Ken Loach, el director de cine más comprometido con la lucha social en uno de los países con más conciencia de clase del planeta Tierra, tiene el enorme mérito de haberse mantenido fiel a sus principios durante los cuarenta años largos de carrera que lleva. Evolucionando desde un realismo documental altamente dramático y reivindicativo (como su ‘Cathy Come Home’, programa para la BBC que esencialmente creó el docudrama, con su mezcla de imágenes de actualidad del grave problema social inglés durante los sesenta y narración subjetiva que aportaba la parte más sentimental), cuyo modelo, con variaciones de estilo principalmente, ha ido aplicando a lo largo de su filmografía, uno podría pensar que a estas alturas ya tendería al agotamiento.
Sin embargo, con la edad se tiene más perspectiva de las cosas, y sobre todo a partir de los noventa el director inglés ha ido incorporando (últimamente en conjunción con el guionista Paul Laverty) un cierto tono cómico que intenta dejar atrás el desgarrado realismo desesperanzado de sus inicios. Aquí, tras el conflicto social siempre habrá una esperanza de cambio, al presentarnos unos personajes que nunca caen en el ridículo y que siguen consiguiendo emocionarnos (de acuerdo con la idea de Loach de “presentar la vida íntima para que nos imaginemos la dimensión política y social del momento”).
En este sentido, ‘La parte de los ángeles’ es un puro viaje hacia la esperanza, si entendemos esta “parte” como el pedacito de tarta que les toca a los protagonistas del film, desarraigados entre la justicia y el crimen (especialmente el actor principal, un Paul Brannigan primerizo descubierto por Laverty en un centro social). ¿Y en qué consiste esta parte?.
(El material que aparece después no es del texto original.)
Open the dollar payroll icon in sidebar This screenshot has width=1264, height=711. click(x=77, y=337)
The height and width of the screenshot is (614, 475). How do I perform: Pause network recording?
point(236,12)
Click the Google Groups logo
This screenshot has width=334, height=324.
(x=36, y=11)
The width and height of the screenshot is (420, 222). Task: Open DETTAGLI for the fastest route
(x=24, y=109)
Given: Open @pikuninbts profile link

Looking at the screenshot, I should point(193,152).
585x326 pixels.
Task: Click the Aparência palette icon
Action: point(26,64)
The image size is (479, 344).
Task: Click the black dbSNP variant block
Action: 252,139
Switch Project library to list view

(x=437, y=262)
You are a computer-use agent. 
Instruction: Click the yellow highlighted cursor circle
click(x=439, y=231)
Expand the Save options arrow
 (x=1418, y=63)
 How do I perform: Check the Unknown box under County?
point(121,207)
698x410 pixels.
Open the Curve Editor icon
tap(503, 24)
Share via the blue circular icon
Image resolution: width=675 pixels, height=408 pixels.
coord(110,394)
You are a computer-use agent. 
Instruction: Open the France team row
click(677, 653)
Pues en el robo de un whisky incunable, una salvación alcohólica para las tristes vidas de nuestros protagonistas, productos de una mala sociedad. Así, el filme parece celebrar el robo como una puerta hacia una vida más dinámica, sea o no más de acorde con el statu quo, al menos sí más personal. Si nos encontráramos ante una película dramática, quizás podríamos censurar las acciones delictivas (aunque altamente cómicas: que roben con una falda escocesa elimina cualquier género de duda), pero en este heist film atípico todo está dirigido a que entendamos el robo.
Entendido como una forma de unir a los solitarios protagonistas, como modo de moverles a realizar una acción conjunta que les permita seguir adelante, el robo ocupa principalmente la segunda parte del film, que es la que más risas reporta. La primera mitad de la película, por el contrario, nos muestra la culpa que pesa sobre los hombros de Robbie (Paul Brannigan), a través de unos terroríficos flashbacks-testimonio de una de sus víctimas del pasado, y nos hace viajar por los lugares comunes de Ken Loach (tribunales, trabajo social, hospitales, la vida de la calle…) si bien no llegando a cansar, sí haciéndonos preguntarnos por qué un film tan poco innovador y tradicional (no supone ninguna novedad en la carrera del cineasta británico) fue galardonado con el Premio del Jurado en Cannes.
En definitiva, nos encontramos ante una película que propone la revolución cómica y dinámica como salida al torbellino del problema social, ante un asalto a sonrisa armada en el que no cabe esperar más víctimas que los propios atracadores, estos seres cotidianos e inestables a los que Loach nos ha hecho ir acostumbrándonos a lo largo de su carrera.